Robots, already deployed by the military to replace the eyes and ears of uniformed personnel, will soon be using similar skills to perform search and rescue missions in rubble piles across America.
But unlike their military clones, robots working on home soil may suffer from a failure to communicate.
According to a test performed by the National Institute of Standards and Technology (NIST), having too many of these life-saving robots could lead to crossed signals, garbled radio transmissions and a degraded ability to perform needed search and rescue missions.
Kate Remely, leader of the wireless systems metrology project at NIST, explained that while military robots are each allocated specific frequencies, manufacturers for urban search and rescue robots use the unlicensed industrial, scientific and medical (ISM) band used by most commercial electronic devices.

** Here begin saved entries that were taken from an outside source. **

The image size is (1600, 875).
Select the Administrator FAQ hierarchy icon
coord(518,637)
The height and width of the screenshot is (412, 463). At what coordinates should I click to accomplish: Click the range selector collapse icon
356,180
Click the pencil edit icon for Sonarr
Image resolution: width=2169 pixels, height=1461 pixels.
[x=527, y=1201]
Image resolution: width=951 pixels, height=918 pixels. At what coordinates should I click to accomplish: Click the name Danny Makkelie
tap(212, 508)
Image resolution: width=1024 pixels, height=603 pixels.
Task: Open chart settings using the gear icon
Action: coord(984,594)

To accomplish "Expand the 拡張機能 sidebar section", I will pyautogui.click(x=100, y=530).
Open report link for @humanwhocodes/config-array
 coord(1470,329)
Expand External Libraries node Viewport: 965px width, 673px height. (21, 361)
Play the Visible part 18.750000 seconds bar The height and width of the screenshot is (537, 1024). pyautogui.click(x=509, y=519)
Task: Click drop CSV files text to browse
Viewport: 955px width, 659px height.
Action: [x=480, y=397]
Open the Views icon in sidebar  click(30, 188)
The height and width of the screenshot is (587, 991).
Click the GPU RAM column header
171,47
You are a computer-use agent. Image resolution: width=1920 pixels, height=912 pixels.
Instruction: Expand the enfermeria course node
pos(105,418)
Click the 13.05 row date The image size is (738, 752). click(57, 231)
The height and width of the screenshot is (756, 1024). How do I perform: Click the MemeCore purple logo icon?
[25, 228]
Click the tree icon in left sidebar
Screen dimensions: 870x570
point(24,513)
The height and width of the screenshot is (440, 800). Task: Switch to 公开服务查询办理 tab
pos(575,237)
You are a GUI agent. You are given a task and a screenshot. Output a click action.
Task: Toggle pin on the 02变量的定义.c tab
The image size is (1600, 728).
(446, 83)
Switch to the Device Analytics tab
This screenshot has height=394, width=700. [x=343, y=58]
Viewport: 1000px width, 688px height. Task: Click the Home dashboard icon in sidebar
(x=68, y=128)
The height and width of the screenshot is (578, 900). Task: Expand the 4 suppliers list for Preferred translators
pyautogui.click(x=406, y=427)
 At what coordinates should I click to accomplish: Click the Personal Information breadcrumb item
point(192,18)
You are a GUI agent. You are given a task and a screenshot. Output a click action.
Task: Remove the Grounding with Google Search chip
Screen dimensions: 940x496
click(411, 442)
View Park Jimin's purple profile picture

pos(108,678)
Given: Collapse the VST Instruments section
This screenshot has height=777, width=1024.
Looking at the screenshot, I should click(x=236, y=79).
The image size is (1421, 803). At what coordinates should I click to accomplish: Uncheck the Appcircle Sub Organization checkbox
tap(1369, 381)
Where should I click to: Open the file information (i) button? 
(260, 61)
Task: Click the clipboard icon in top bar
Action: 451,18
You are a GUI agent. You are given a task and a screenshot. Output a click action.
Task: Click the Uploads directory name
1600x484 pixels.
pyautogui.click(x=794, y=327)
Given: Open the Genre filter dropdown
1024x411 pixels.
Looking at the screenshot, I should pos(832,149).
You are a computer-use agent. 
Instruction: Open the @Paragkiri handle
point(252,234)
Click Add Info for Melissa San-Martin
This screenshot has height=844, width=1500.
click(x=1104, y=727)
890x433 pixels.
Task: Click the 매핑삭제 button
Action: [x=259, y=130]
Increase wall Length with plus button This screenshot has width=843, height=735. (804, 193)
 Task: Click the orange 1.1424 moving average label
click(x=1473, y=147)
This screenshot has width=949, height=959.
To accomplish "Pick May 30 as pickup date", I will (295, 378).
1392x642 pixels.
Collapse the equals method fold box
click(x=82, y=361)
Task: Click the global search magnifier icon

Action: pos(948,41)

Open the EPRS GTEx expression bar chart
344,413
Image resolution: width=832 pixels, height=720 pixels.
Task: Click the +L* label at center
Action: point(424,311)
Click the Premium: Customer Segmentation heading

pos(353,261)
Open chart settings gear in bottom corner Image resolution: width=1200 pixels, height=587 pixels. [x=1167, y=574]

“There are a lot of robots trying to use the same frequency slots,” she told internetnews.com.
“It’s certainly not an insurmountable problem, but it needs to start being considered by the manufacturers,” she added.
Remely said the manufacturers have been focused on other features, such as mobility, visual acuity and manipulator dexterity, to an extent that “wireless capability has been almost an afterthought.
The field tests of 14 robots, conducted near Gaithersburg, Md., over “fairly large spaces” showed that transmissions from other systems caused 10 of the 14 robots to stop functioning altogether.
The tests, which were sponsored by the Department of Homeland Security, also showed that neither use of ISM frequency bands nor adherence to protocols designed to minimize interference between systems in the bands could guarantee flawless communication between a robot and its human operator.
Radio interference could happen whenever the ISM frequency bands became crowded or when one user had a much higher output power than the others.
An example of the latter problem occurred during the tests when transmitters in the 1760 MHz band knocked out video links in the 2.4 GHz frequency band.
In another case, a robot using an 802.11b signal in the 2.4 GHz band overwhelmed and cut off a robot that had been transmitting an analog video link at 2.414 GHz.
Remely said there are a number of ways to improve urban search and rescue wireless communications.
Options, some of which are currently being investigated by robot manufacturers, include changes in frequency coordination, transmission protocols, power output, access priority, and using relay transformers to increase the range of wireless transmissions.
Most of these remedies will require some coordination between the robot manufacturers, but Remely said the manufacturers didn’t seem too competitive to be able to play together.
“It’s just that the manufacturers never have the chance to get together with a bunch of other users — that’s one of the real benefits of these field exercises,” she said.